:: REQUIREMENT ::
Give back only the lines in the records below from the one with "Getting a list" to the one with "General (125, 720)", both inclusive, word for word.

:: AVAILABLE DATA ::
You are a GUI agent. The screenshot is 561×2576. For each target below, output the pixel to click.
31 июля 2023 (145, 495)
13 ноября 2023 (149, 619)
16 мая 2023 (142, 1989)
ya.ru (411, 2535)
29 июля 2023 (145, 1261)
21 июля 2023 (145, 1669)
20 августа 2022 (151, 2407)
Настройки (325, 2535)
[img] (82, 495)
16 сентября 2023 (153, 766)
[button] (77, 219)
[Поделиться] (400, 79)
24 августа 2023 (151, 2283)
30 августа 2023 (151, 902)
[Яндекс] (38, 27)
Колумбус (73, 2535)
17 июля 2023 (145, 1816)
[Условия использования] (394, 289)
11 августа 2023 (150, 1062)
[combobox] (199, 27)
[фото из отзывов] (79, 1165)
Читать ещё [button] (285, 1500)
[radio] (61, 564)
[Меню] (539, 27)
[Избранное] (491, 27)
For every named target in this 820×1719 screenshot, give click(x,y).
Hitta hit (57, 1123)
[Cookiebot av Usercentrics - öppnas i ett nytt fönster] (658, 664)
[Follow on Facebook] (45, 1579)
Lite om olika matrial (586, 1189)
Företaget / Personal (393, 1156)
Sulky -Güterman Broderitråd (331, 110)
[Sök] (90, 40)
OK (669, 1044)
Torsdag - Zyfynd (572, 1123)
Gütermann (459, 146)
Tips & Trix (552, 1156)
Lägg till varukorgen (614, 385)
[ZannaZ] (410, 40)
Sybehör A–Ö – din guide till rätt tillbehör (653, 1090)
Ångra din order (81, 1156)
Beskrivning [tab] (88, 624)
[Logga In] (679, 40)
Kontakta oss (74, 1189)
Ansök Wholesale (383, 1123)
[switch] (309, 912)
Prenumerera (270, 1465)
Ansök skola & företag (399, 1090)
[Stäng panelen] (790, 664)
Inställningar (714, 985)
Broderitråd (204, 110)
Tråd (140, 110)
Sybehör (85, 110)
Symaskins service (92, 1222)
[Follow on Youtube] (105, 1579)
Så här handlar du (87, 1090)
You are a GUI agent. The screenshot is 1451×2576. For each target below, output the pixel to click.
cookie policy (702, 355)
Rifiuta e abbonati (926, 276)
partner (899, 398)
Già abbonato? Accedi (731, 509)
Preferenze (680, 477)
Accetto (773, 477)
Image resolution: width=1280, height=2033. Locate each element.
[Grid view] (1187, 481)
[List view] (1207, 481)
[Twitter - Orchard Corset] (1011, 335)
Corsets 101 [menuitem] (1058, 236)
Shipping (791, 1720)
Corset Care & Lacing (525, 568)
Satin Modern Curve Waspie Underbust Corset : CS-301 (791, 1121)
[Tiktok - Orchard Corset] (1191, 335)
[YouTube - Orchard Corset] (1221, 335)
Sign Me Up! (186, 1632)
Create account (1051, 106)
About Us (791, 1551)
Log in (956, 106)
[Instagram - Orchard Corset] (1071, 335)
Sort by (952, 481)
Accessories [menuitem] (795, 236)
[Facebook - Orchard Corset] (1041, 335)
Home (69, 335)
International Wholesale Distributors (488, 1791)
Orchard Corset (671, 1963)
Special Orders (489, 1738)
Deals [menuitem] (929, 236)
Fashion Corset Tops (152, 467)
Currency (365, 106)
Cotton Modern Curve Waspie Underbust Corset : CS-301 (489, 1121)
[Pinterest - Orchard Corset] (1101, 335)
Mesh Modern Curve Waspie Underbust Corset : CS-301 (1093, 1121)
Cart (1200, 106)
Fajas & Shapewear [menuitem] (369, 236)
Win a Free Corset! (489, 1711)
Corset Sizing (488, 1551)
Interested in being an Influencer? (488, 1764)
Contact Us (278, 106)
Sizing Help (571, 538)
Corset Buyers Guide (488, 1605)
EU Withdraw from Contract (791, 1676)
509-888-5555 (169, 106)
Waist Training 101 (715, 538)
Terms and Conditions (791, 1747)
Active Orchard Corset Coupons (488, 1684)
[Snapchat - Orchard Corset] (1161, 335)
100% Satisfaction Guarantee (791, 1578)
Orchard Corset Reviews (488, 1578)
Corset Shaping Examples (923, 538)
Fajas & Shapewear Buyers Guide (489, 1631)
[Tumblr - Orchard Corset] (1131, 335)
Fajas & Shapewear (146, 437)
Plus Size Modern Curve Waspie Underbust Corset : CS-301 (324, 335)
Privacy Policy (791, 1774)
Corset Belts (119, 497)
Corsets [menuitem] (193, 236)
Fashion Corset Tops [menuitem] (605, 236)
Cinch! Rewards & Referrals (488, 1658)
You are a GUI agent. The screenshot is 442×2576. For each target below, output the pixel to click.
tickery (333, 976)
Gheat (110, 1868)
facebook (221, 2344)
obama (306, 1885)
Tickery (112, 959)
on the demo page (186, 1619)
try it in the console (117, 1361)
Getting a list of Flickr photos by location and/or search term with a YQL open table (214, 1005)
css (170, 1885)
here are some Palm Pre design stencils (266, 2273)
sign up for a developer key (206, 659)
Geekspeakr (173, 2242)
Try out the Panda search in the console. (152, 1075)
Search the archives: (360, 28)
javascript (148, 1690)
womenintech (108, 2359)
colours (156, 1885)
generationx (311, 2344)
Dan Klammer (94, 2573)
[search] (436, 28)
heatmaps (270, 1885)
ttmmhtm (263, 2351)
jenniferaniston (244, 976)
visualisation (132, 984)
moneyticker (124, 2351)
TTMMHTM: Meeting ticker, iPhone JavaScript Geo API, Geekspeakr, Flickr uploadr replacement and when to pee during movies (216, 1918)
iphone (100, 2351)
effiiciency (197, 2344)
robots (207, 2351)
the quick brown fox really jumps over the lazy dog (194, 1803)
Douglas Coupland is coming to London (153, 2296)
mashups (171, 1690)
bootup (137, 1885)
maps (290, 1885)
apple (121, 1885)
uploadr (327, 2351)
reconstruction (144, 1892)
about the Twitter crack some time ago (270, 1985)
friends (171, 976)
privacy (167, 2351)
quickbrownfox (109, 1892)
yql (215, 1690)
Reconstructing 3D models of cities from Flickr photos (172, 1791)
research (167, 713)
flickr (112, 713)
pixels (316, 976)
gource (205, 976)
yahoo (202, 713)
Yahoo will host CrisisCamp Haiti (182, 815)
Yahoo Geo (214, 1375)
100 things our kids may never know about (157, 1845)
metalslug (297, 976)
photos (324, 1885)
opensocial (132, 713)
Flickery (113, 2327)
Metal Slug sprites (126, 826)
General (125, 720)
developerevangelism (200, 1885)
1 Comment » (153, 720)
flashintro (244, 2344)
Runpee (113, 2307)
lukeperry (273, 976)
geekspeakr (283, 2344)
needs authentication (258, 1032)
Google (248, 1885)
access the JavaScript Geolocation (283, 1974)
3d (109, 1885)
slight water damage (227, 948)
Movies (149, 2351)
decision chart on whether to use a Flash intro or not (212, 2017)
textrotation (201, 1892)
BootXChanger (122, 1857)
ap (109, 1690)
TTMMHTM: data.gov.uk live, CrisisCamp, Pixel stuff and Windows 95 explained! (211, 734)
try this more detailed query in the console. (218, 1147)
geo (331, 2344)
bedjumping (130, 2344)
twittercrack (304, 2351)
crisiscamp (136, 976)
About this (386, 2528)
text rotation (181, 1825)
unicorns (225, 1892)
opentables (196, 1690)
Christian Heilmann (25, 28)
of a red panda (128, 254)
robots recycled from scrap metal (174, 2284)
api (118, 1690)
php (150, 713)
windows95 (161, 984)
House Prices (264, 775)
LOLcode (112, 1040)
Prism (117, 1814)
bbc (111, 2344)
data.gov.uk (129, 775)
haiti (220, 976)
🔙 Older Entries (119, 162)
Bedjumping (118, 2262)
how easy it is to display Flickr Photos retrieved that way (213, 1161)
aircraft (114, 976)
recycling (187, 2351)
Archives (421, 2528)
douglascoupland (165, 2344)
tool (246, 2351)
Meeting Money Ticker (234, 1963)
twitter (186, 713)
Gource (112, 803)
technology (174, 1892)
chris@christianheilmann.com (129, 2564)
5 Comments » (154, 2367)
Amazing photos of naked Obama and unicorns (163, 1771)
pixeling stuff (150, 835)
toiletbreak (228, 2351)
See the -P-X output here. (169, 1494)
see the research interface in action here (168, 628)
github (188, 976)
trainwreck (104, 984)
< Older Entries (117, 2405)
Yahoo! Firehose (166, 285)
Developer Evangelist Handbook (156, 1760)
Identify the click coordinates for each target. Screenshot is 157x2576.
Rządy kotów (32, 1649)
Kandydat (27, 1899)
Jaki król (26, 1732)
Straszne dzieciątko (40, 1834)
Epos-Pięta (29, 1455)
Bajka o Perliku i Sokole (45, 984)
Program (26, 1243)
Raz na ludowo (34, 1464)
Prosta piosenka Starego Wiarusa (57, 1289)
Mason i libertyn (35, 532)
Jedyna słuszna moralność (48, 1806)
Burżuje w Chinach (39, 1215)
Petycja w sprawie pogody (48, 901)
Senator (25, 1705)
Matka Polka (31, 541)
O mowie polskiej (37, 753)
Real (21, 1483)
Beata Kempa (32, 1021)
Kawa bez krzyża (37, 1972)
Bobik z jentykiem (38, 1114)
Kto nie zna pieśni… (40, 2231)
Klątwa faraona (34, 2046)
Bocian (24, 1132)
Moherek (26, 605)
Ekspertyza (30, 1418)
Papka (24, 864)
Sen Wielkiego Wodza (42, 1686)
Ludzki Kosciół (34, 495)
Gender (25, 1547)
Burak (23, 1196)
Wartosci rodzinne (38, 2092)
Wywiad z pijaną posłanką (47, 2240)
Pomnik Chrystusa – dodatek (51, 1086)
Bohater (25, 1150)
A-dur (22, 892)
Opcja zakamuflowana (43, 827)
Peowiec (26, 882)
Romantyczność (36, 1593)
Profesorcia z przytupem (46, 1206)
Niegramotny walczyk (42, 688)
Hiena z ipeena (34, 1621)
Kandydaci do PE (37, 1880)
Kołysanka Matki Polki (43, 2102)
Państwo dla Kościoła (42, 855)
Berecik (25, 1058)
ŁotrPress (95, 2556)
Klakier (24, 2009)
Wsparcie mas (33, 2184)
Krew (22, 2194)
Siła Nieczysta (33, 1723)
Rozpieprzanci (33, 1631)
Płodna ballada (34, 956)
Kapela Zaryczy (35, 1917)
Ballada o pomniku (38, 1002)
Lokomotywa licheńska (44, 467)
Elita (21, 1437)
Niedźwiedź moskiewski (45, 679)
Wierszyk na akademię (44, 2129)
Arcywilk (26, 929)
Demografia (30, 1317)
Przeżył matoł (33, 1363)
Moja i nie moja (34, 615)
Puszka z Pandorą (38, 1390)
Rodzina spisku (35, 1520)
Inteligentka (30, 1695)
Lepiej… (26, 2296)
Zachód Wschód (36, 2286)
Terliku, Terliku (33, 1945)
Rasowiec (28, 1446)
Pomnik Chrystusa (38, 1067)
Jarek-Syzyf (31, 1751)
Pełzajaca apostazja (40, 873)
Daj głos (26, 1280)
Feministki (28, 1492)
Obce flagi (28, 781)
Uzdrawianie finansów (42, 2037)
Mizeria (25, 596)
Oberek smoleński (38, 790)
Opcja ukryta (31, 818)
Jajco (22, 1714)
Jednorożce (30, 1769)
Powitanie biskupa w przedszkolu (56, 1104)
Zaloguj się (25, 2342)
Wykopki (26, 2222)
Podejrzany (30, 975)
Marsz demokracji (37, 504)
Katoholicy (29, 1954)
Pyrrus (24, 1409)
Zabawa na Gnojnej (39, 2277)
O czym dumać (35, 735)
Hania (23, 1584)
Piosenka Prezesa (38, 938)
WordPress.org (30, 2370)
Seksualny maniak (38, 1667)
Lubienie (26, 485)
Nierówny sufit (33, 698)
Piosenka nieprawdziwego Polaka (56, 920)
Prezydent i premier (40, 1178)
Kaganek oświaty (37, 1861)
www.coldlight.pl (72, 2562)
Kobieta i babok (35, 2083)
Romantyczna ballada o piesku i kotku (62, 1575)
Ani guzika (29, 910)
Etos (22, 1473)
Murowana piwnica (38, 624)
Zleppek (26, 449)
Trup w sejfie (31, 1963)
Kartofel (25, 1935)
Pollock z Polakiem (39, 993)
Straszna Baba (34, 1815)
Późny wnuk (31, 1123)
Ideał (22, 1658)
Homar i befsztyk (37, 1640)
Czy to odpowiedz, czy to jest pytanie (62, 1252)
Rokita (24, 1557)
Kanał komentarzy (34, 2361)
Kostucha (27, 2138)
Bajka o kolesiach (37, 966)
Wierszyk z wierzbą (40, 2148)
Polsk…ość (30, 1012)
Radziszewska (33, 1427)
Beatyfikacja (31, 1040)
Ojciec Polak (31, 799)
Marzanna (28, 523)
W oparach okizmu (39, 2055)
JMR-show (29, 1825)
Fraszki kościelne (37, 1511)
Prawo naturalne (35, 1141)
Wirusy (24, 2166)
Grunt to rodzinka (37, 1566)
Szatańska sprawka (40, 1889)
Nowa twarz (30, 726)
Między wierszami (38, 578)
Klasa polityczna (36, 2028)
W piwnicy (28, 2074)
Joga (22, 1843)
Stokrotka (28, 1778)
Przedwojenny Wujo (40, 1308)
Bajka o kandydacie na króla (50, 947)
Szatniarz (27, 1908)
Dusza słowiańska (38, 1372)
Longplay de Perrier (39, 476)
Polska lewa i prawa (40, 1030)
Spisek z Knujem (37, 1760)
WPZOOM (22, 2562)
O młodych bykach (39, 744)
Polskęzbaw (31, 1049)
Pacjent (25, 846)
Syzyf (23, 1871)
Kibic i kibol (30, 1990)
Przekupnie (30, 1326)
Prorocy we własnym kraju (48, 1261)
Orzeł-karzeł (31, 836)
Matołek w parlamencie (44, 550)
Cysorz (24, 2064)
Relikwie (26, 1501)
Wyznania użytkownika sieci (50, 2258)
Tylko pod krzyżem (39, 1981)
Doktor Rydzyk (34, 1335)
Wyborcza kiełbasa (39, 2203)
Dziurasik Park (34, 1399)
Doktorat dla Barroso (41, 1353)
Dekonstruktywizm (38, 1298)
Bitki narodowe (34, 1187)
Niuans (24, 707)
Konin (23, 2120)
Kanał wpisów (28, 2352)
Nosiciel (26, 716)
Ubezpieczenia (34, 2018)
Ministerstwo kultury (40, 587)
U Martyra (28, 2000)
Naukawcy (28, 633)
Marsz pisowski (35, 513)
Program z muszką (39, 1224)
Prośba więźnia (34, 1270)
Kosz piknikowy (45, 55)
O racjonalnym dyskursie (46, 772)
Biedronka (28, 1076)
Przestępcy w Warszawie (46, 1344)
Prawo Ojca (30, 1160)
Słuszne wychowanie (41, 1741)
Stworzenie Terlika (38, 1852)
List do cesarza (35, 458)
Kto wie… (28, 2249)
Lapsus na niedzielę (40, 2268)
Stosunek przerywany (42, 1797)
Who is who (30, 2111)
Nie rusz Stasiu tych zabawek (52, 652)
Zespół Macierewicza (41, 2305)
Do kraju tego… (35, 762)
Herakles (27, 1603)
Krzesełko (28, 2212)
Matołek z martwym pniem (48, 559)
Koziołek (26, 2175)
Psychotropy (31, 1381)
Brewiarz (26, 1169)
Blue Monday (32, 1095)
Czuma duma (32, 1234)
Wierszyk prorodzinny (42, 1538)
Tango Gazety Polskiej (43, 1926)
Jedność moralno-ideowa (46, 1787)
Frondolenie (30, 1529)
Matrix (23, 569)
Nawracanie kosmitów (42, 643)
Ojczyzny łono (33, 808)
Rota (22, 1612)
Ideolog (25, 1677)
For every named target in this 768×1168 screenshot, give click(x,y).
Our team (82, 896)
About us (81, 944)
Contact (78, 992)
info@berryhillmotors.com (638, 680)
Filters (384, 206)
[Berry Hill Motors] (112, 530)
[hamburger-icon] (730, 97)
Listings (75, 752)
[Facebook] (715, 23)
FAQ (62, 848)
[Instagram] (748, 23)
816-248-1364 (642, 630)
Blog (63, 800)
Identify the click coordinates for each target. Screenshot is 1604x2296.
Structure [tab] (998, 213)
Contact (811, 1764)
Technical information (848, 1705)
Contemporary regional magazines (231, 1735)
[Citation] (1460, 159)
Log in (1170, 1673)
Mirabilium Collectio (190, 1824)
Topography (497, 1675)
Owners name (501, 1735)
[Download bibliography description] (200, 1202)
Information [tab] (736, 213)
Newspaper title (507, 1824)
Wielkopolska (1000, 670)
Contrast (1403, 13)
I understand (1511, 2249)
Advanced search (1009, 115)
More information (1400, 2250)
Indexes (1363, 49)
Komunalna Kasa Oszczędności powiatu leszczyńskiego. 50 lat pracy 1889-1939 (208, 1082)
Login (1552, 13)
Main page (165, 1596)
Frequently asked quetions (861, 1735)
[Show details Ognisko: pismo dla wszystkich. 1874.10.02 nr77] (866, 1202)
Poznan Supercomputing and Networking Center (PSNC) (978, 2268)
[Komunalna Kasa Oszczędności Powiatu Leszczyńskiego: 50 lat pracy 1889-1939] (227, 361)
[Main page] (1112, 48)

:: WORKED SOLUTION ::
Getting a list of Flickr photos by location and/or search term with a YQL open table (214, 1005)
css (170, 1885)
here are some Palm Pre design stencils (266, 2273)
sign up for a developer key (206, 659)
Geekspeakr (173, 2242)
Try out the Panda search in the console. (152, 1075)
Search the archives: (360, 28)
javascript (148, 1690)
womenintech (108, 2359)
colours (156, 1885)
generationx (311, 2344)
Dan Klammer (94, 2573)
[search] (436, 28)
heatmaps (270, 1885)
ttmmhtm (263, 2351)
jenniferaniston (244, 976)
visualisation (132, 984)
moneyticker (124, 2351)
TTMMHTM: Meeting ticker, iPhone JavaScript Geo API, Geekspeakr, Flickr uploadr replacement and when to pee during movies (216, 1918)
iphone (100, 2351)
effiiciency (197, 2344)
robots (207, 2351)
the quick brown fox really jumps over the lazy dog (194, 1803)
Douglas Coupland is coming to London (153, 2296)
mashups (171, 1690)
bootup (137, 1885)
maps (290, 1885)
apple (121, 1885)
uploadr (327, 2351)
reconstruction (144, 1892)
about the Twitter crack some time ago (270, 1985)
friends (171, 976)
privacy (167, 2351)
quickbrownfox (109, 1892)
yql (215, 1690)
Reconstructing 3D models of cities from Flickr photos (172, 1791)
research (167, 713)
flickr (112, 713)
pixels (316, 976)
gource (205, 976)
yahoo (202, 713)
Yahoo will host CrisisCamp Haiti (182, 815)
Yahoo Geo (214, 1375)
100 things our kids may never know about (157, 1845)
metalslug (297, 976)
photos (324, 1885)
opensocial (132, 713)
Flickery (113, 2327)
Metal Slug sprites (126, 826)
General (125, 720)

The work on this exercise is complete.